[Collected data entries]
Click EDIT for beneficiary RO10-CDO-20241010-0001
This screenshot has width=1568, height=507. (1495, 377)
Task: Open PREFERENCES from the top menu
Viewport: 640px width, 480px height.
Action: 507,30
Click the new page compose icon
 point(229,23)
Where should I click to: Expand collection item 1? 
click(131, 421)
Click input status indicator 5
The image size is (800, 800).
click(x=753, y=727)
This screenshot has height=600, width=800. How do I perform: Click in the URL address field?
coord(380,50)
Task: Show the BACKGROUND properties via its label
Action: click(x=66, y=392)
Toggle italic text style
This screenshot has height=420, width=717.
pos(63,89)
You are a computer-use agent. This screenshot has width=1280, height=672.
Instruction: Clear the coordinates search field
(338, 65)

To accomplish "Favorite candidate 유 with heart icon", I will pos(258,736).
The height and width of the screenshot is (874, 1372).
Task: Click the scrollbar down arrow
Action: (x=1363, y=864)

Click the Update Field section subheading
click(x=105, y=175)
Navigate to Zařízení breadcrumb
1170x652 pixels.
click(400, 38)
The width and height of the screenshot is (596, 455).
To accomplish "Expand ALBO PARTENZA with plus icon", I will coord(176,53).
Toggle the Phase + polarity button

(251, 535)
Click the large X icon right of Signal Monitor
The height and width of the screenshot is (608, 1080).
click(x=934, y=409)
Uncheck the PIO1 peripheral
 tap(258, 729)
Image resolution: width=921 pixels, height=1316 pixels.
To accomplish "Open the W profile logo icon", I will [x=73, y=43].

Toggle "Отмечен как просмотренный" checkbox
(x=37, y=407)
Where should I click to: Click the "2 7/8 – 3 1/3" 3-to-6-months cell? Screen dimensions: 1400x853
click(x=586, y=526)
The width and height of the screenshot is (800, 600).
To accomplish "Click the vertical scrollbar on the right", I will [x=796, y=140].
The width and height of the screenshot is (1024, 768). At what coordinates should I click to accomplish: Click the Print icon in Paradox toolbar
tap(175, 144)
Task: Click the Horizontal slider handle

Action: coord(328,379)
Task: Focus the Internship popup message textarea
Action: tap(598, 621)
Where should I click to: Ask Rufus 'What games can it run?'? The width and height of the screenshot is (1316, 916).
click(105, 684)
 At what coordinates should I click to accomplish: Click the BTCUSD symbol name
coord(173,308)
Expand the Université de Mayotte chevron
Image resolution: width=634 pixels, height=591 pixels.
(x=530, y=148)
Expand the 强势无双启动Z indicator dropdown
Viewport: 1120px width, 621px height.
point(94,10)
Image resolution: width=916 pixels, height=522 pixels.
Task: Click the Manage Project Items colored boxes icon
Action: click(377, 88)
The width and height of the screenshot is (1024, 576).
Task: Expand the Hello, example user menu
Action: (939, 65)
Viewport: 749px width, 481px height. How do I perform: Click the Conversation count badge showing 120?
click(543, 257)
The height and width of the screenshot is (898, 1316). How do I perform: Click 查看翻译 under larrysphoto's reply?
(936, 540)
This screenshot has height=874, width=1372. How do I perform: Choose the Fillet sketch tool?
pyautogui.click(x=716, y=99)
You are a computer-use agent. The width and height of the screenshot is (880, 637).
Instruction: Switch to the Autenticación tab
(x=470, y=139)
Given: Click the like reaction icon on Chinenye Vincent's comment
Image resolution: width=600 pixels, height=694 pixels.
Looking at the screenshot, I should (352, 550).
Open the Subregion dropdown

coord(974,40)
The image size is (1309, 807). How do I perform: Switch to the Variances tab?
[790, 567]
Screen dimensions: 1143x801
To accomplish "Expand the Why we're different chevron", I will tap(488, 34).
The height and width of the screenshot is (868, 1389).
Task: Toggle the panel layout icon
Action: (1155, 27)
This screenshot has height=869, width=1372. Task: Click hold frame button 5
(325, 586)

*ASSIGNED TASK:* In full and without change, transcribe the entries.

*RESPONSE TO THE EXERCISE:*
Click EDIT for beneficiary RO10-CDO-20241010-0001
This screenshot has width=1568, height=507. (1495, 377)
Task: Open PREFERENCES from the top menu
Viewport: 640px width, 480px height.
Action: 507,30
Click the new page compose icon
 point(229,23)
Where should I click to: Expand collection item 1? 
click(131, 421)
Click input status indicator 5
The image size is (800, 800).
click(x=753, y=727)
This screenshot has height=600, width=800. How do I perform: Click in the URL address field?
coord(380,50)
Task: Show the BACKGROUND properties via its label
Action: click(x=66, y=392)
Toggle italic text style
This screenshot has height=420, width=717.
pos(63,89)
You are a computer-use agent. This screenshot has width=1280, height=672.
Instruction: Clear the coordinates search field
(338, 65)

To accomplish "Favorite candidate 유 with heart icon", I will pos(258,736).
The height and width of the screenshot is (874, 1372).
Task: Click the scrollbar down arrow
Action: (x=1363, y=864)

Click the Update Field section subheading
click(x=105, y=175)
Navigate to Zařízení breadcrumb
1170x652 pixels.
click(400, 38)
The width and height of the screenshot is (596, 455).
To accomplish "Expand ALBO PARTENZA with plus icon", I will coord(176,53).
Toggle the Phase + polarity button

(251, 535)
Click the large X icon right of Signal Monitor
The height and width of the screenshot is (608, 1080).
click(x=934, y=409)
Uncheck the PIO1 peripheral
 tap(258, 729)
Image resolution: width=921 pixels, height=1316 pixels.
To accomplish "Open the W profile logo icon", I will [x=73, y=43].

Toggle "Отмечен как просмотренный" checkbox
(x=37, y=407)
Where should I click to: Click the "2 7/8 – 3 1/3" 3-to-6-months cell? Screen dimensions: 1400x853
click(x=586, y=526)
The width and height of the screenshot is (800, 600).
To accomplish "Click the vertical scrollbar on the right", I will [x=796, y=140].
The width and height of the screenshot is (1024, 768). At what coordinates should I click to accomplish: Click the Print icon in Paradox toolbar
tap(175, 144)
Task: Click the Horizontal slider handle

Action: coord(328,379)
Task: Focus the Internship popup message textarea
Action: tap(598, 621)
Where should I click to: Ask Rufus 'What games can it run?'? The width and height of the screenshot is (1316, 916).
click(105, 684)
 At what coordinates should I click to accomplish: Click the BTCUSD symbol name
coord(173,308)
Expand the Université de Mayotte chevron
Image resolution: width=634 pixels, height=591 pixels.
(x=530, y=148)
Expand the 强势无双启动Z indicator dropdown
Viewport: 1120px width, 621px height.
point(94,10)
Image resolution: width=916 pixels, height=522 pixels.
Task: Click the Manage Project Items colored boxes icon
Action: click(377, 88)
The width and height of the screenshot is (1024, 576).
Task: Expand the Hello, example user menu
Action: (939, 65)
Viewport: 749px width, 481px height. How do I perform: Click the Conversation count badge showing 120?
click(543, 257)
The height and width of the screenshot is (898, 1316). How do I perform: Click 查看翻译 under larrysphoto's reply?
(936, 540)
This screenshot has height=874, width=1372. How do I perform: Choose the Fillet sketch tool?
pyautogui.click(x=716, y=99)
You are a computer-use agent. The width and height of the screenshot is (880, 637).
Instruction: Switch to the Autenticación tab
(x=470, y=139)
Given: Click the like reaction icon on Chinenye Vincent's comment
Image resolution: width=600 pixels, height=694 pixels.
Looking at the screenshot, I should (352, 550).
Open the Subregion dropdown

coord(974,40)
The image size is (1309, 807). How do I perform: Switch to the Variances tab?
[790, 567]
Screen dimensions: 1143x801
To accomplish "Expand the Why we're different chevron", I will tap(488, 34).
The height and width of the screenshot is (868, 1389).
Task: Toggle the panel layout icon
Action: (1155, 27)
This screenshot has height=869, width=1372. Task: Click hold frame button 5
(325, 586)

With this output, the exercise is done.